AndreiBarsan / crowd

Improved crowdsourcing vote aggregation using document similarity and machine learning.
2 stars 0 forks source link

Better GP Aggregation #2

Open AndreiBarsan opened 8 years ago

AndreiBarsan commented 8 years ago

Our current implementation relies on Matlab for the gaussian process code (specifically, the GPML library). The whole system is very slow.

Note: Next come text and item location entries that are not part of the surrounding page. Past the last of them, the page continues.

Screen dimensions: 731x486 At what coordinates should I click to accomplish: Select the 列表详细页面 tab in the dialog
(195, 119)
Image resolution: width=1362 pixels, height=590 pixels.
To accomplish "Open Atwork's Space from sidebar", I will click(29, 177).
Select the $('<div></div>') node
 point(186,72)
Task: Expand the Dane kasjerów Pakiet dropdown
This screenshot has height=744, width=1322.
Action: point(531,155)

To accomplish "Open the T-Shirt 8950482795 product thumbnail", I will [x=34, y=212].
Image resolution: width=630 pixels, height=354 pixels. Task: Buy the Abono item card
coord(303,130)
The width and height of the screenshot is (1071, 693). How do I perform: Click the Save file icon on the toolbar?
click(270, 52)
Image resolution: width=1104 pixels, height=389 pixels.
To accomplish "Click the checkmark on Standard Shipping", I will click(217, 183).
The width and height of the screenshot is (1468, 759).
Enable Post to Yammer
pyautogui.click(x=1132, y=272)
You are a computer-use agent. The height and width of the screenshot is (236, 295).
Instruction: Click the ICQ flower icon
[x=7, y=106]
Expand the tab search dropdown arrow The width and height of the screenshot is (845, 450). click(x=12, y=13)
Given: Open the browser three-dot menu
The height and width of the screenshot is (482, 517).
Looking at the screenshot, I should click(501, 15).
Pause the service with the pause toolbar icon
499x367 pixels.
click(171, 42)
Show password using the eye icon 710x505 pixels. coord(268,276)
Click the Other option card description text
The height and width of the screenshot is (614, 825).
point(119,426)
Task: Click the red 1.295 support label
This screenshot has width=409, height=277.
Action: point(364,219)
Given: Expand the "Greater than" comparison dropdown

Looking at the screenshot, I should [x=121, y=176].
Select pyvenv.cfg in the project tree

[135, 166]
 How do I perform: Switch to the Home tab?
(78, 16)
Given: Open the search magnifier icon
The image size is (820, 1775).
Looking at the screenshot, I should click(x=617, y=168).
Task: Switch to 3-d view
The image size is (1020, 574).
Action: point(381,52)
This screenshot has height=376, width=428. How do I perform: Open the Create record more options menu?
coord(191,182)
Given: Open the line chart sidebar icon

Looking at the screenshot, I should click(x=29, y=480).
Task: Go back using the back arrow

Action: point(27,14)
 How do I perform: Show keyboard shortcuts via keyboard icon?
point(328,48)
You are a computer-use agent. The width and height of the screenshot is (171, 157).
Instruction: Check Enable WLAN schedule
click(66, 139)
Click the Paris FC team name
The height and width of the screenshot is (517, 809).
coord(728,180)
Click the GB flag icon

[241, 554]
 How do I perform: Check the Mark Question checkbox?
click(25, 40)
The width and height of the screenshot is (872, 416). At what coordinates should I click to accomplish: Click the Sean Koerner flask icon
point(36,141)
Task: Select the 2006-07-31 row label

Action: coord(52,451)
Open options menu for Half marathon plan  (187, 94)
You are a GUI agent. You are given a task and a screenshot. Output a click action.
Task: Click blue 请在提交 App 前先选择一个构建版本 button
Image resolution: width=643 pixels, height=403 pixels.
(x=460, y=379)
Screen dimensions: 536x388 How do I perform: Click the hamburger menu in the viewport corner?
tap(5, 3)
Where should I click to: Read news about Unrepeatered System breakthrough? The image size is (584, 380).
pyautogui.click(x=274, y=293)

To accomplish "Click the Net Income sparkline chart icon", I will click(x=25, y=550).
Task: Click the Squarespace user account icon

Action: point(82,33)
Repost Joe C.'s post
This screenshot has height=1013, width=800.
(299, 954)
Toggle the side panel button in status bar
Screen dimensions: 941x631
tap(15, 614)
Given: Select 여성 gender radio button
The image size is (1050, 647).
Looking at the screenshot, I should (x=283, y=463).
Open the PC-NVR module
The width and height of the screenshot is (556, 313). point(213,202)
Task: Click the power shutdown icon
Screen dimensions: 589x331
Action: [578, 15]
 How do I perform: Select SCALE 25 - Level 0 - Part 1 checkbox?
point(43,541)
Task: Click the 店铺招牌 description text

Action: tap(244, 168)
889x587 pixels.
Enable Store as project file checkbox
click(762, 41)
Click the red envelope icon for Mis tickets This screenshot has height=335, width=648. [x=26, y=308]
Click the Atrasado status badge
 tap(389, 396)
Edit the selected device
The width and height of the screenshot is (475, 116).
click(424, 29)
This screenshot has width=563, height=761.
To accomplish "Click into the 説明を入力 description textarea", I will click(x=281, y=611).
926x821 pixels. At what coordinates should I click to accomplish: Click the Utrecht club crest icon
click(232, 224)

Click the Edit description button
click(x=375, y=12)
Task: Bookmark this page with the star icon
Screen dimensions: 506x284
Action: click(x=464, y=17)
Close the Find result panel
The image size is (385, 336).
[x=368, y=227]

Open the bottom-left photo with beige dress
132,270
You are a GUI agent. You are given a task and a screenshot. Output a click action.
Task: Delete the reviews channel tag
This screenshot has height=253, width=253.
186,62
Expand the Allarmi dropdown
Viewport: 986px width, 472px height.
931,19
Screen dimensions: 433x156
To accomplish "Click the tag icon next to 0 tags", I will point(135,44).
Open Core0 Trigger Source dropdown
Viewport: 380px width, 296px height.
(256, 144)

Currently, there are several ways this could be improved:

AndreiBarsan commented 8 years ago

Progress made with pymatbridge! I got it working on Euler in a small non-LSF test scenario. This is still somewhat low-priority to implement in the main codebase, but it's worth noting. The main issue which was causing problems before was the module system: loading the MATLAB module last messed up some environment variables. Loading MATLAB first, and then the rest of the modules (e.g. gcc-4.8.2, python3.3, etc.) and then rebuilding everything solved the problem, as can be seen in the following screenshot:

screen shot 2016-07-14 at 3 45 57 pm
AndreiBarsan commented 8 years ago

A few duration samples of MATLAB aggregation using the oldschool disk'n'fork method:

Total MATLAB time: 4714ms
Total MATLAB time: 3523ms
Total MATLAB time: 3667ms
Total MATLAB time: 3906ms
Total MATLAB time: 3819ms
Total MATLAB time: 3997ms
Total MATLAB time: 3962ms
Total MATLAB time: 4047ms
Total MATLAB time: 4171ms
Total MATLAB time: 4150ms
Total MATLAB time: 4356ms
Total MATLAB time: 4087ms

Note that these examples mostly did no training, since they had perhaps 1-3 training data samples, so most of that time seems to be overhead. Otherwise, the total train time can sometimes even climb to ~10s (anecdotal).

We'll see whether pymatbridge can speed this up, and finally put an end to the random crashes happening on Euler.